Copy the material below word for word, from its first line through the line that contains "like-count: 117 is", including that line. Leave the pictures out of your copy.

→ SUPPLIED MATERIAL
################
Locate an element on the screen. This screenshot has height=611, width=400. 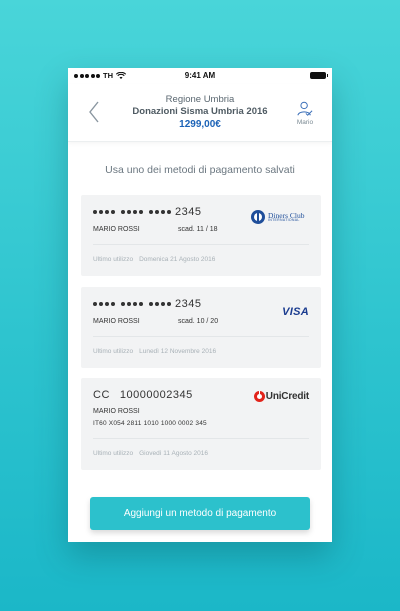
account-number-value: 10000002345 is located at coordinates (156, 395).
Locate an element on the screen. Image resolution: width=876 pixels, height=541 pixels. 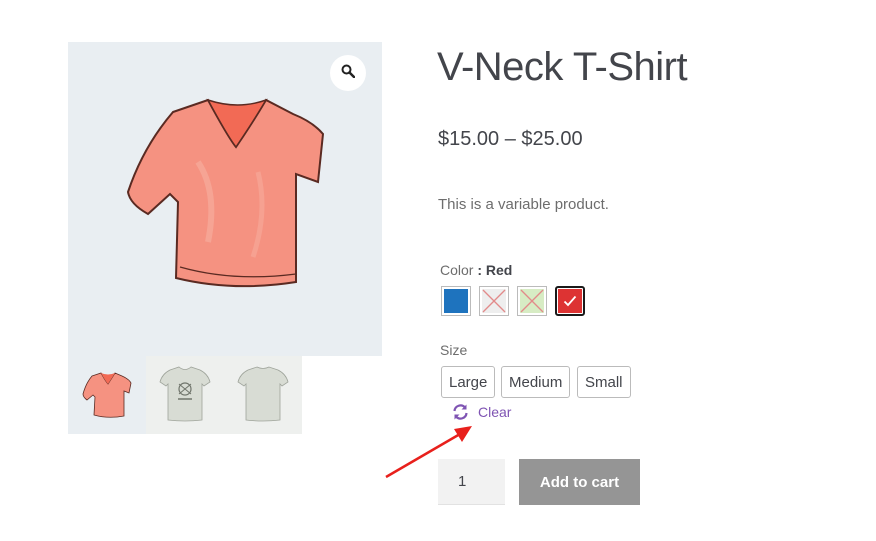
swatch-grey-fill is located at coordinates (494, 301).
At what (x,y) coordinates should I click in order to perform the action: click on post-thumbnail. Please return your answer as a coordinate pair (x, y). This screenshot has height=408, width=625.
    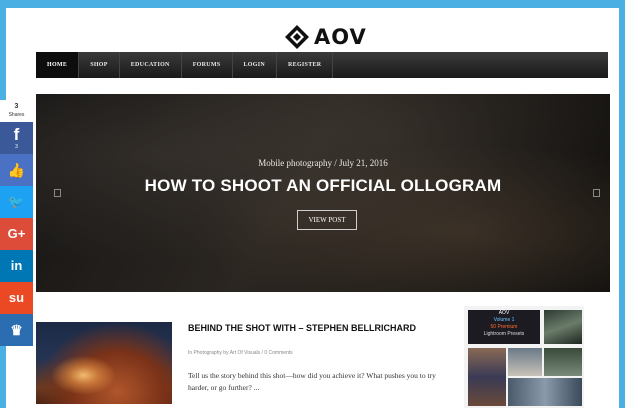
    Looking at the image, I should click on (104, 363).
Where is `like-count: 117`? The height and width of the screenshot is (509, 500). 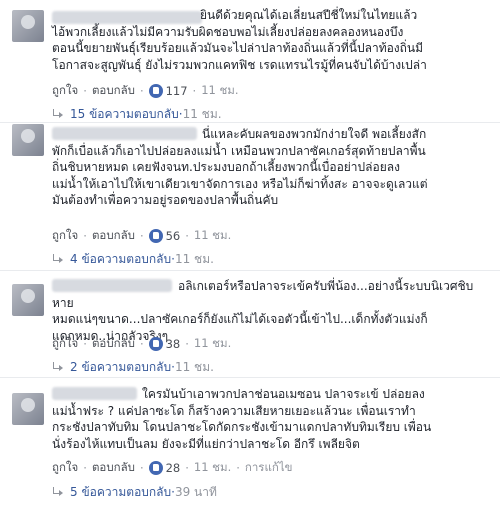
like-count: 117 is located at coordinates (177, 91).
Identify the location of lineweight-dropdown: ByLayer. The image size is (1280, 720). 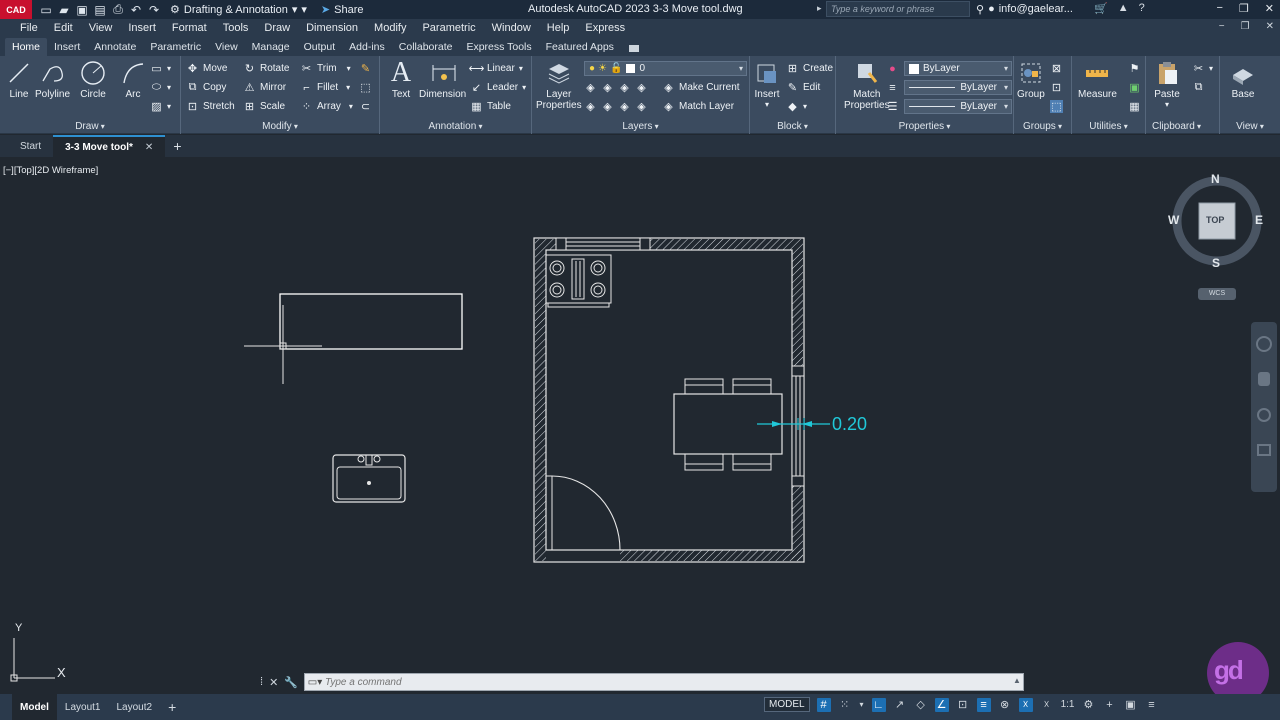
(958, 88).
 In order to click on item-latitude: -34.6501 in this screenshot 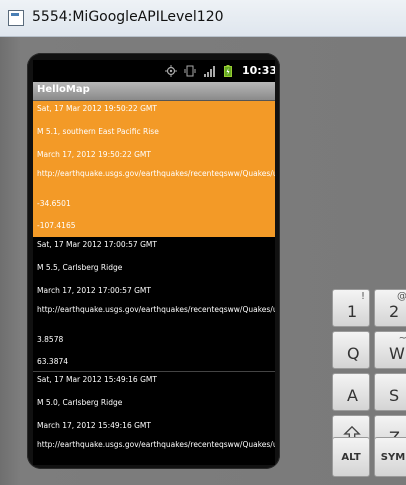, I will do `click(54, 204)`.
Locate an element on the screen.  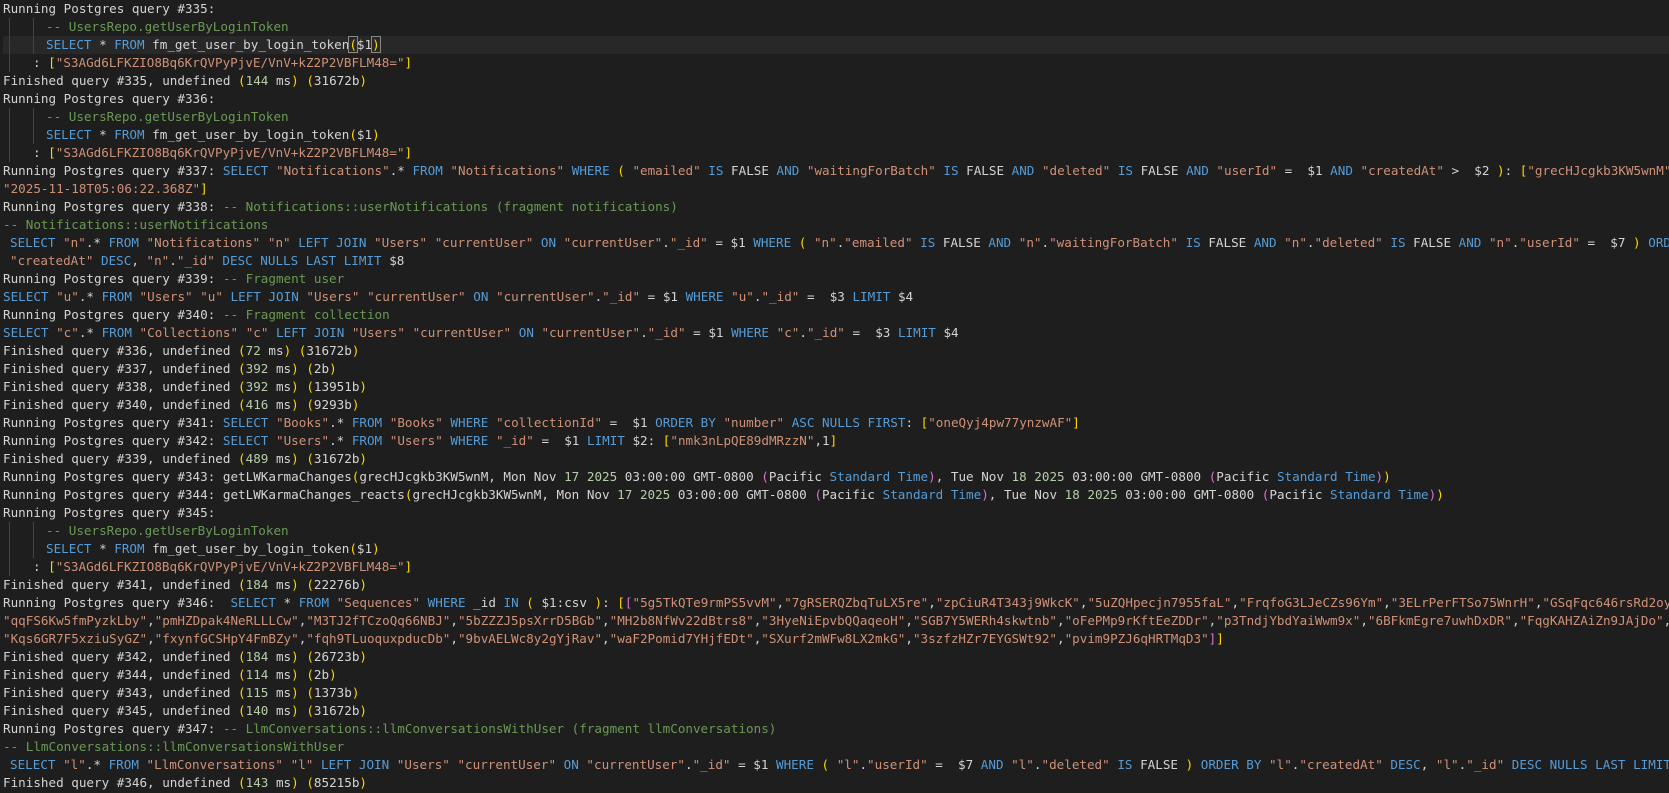
log-line: "2025-11-18T05:06:22.368Z"] is located at coordinates (836, 189).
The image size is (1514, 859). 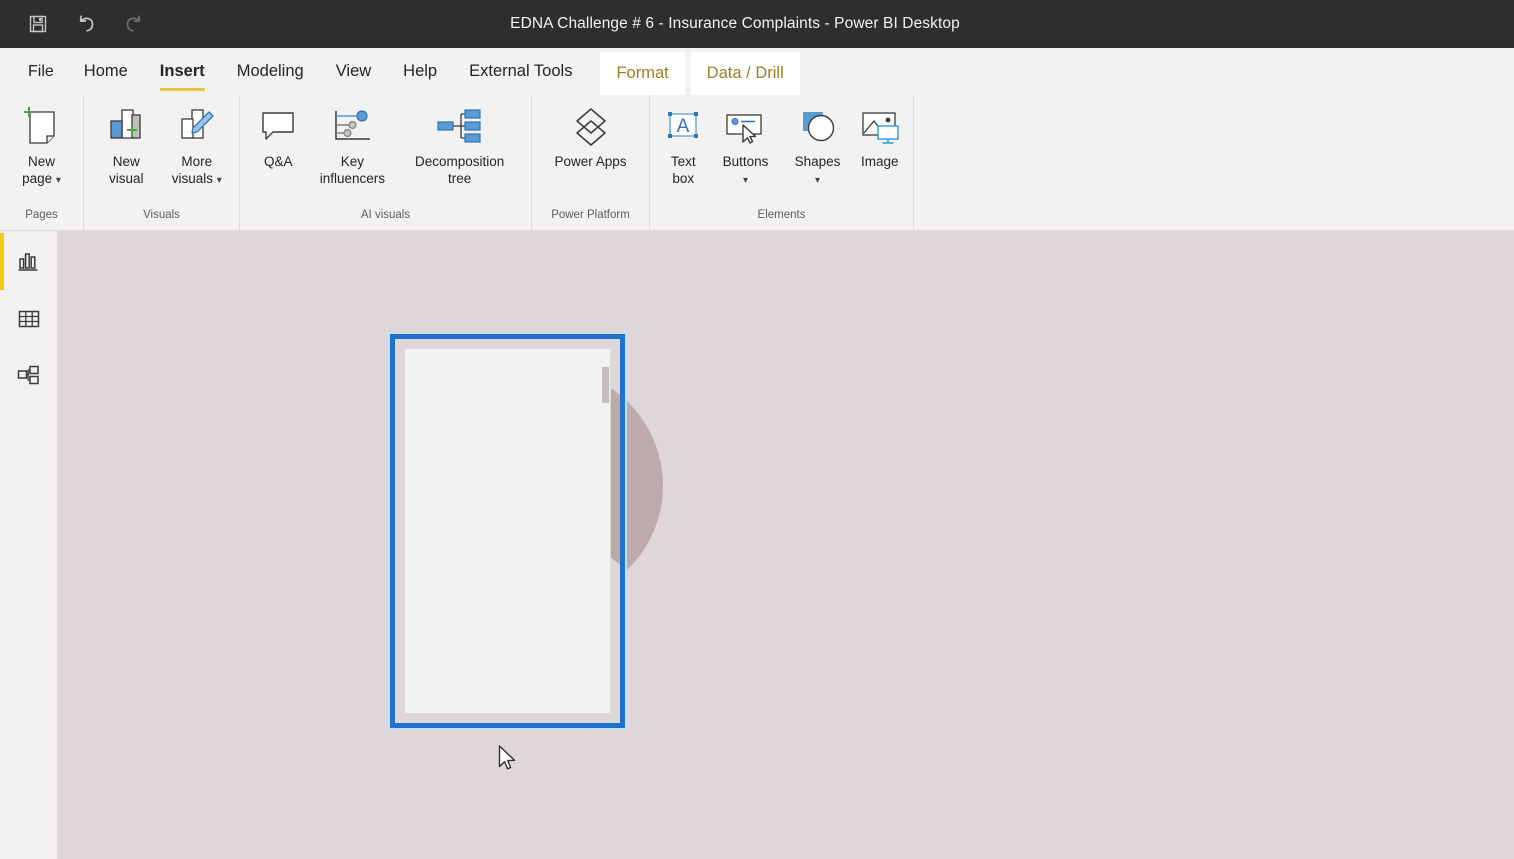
################
→ TASK RESULT
Locate an element on the screen. This screenshot has height=611, width=400. 
account-number-value: 10000002345 is located at coordinates (156, 395).
Locate an element on the screen. Image resolution: width=876 pixels, height=541 pixels. 
swatch-grey-fill is located at coordinates (494, 301).
At what (x,y) coordinates should I click in order to perform the action: click on post-thumbnail. Please return your answer as a coordinate pair (x, y). This screenshot has height=408, width=625.
    Looking at the image, I should click on (104, 363).
Where is `like-count: 117`? The height and width of the screenshot is (509, 500). 
like-count: 117 is located at coordinates (177, 91).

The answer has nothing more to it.